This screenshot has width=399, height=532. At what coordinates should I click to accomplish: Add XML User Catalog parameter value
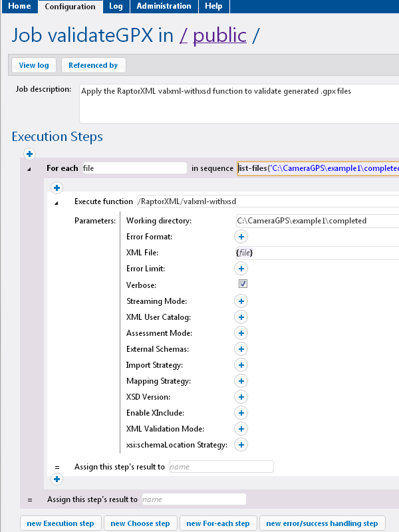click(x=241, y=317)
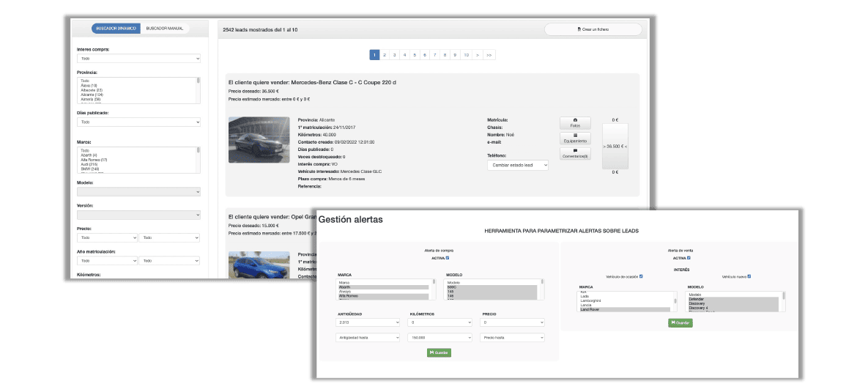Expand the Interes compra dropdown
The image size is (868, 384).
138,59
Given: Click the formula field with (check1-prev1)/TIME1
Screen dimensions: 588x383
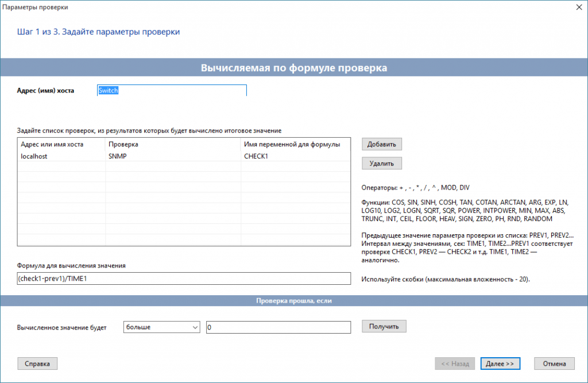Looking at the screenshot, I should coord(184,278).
---
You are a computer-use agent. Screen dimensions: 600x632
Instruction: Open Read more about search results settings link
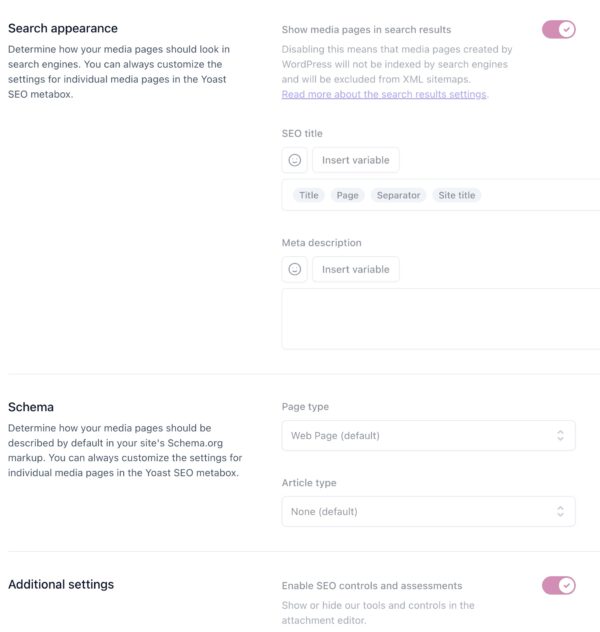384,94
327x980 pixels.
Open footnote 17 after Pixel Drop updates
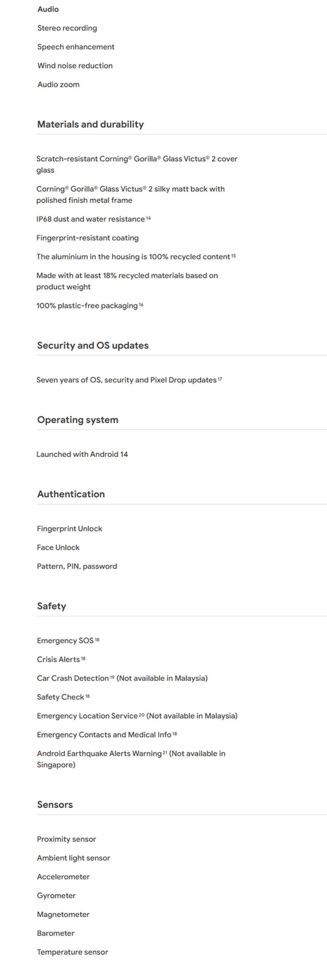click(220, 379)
...
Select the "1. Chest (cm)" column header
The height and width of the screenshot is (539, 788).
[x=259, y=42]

*How to complete this task*
Copy only this from above: the line containing "This screenshot has", the line containing "Given: Click the", and all lines between, printed exactly. Leave out the pictures.

*Your response*
This screenshot has width=399, height=532. At what coordinates should I click to accomplish: Add XML User Catalog parameter value
click(x=241, y=317)
Expand the Interes compra dropdown
The image size is (868, 384).
138,59
Given: Click the formula field with (check1-prev1)/TIME1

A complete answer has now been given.